* **Task brief**:
Reading the records below, find how many lines include the word "agent" and give that number alone.
-=-=-=-=-
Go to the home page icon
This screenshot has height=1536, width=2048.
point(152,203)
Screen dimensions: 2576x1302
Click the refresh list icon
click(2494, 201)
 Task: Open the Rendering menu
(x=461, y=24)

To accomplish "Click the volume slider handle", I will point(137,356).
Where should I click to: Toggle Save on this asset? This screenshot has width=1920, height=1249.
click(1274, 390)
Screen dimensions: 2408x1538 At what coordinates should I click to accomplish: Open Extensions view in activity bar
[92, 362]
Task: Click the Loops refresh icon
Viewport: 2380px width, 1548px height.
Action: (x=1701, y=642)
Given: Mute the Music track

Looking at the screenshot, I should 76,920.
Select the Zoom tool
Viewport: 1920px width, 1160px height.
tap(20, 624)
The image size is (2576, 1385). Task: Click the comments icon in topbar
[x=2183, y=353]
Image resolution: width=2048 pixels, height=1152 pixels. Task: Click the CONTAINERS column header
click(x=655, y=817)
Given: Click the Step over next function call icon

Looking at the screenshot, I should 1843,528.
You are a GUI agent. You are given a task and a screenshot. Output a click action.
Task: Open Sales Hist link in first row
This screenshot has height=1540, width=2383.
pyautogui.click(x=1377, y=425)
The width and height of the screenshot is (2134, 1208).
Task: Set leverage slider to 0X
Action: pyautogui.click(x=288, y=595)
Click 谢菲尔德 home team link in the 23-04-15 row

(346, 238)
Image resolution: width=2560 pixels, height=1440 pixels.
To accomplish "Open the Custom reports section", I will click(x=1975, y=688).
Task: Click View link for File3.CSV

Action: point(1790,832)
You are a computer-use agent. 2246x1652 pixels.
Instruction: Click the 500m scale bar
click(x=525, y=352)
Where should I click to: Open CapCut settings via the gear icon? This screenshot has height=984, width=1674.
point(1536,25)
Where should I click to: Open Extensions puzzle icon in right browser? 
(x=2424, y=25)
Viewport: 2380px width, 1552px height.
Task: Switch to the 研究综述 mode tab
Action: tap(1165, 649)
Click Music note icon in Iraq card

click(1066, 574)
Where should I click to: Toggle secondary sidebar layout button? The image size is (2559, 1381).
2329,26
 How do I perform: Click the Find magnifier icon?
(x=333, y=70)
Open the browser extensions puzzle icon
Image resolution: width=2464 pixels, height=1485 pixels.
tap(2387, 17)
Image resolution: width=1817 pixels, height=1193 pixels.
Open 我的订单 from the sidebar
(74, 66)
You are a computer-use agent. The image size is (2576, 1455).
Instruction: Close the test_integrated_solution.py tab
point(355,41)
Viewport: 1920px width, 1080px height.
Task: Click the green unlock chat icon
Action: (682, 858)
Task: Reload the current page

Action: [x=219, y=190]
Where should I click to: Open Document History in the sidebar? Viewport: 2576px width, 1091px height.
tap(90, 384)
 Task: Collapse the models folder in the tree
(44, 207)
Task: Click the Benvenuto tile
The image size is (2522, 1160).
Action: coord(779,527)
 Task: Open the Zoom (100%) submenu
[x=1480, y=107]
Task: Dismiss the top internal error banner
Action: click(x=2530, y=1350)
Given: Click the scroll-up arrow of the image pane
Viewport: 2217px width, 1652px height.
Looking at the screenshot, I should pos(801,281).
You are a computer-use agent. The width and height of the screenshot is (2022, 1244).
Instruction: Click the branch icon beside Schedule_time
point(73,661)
-=-=-=-=-
* **Expected output**:
4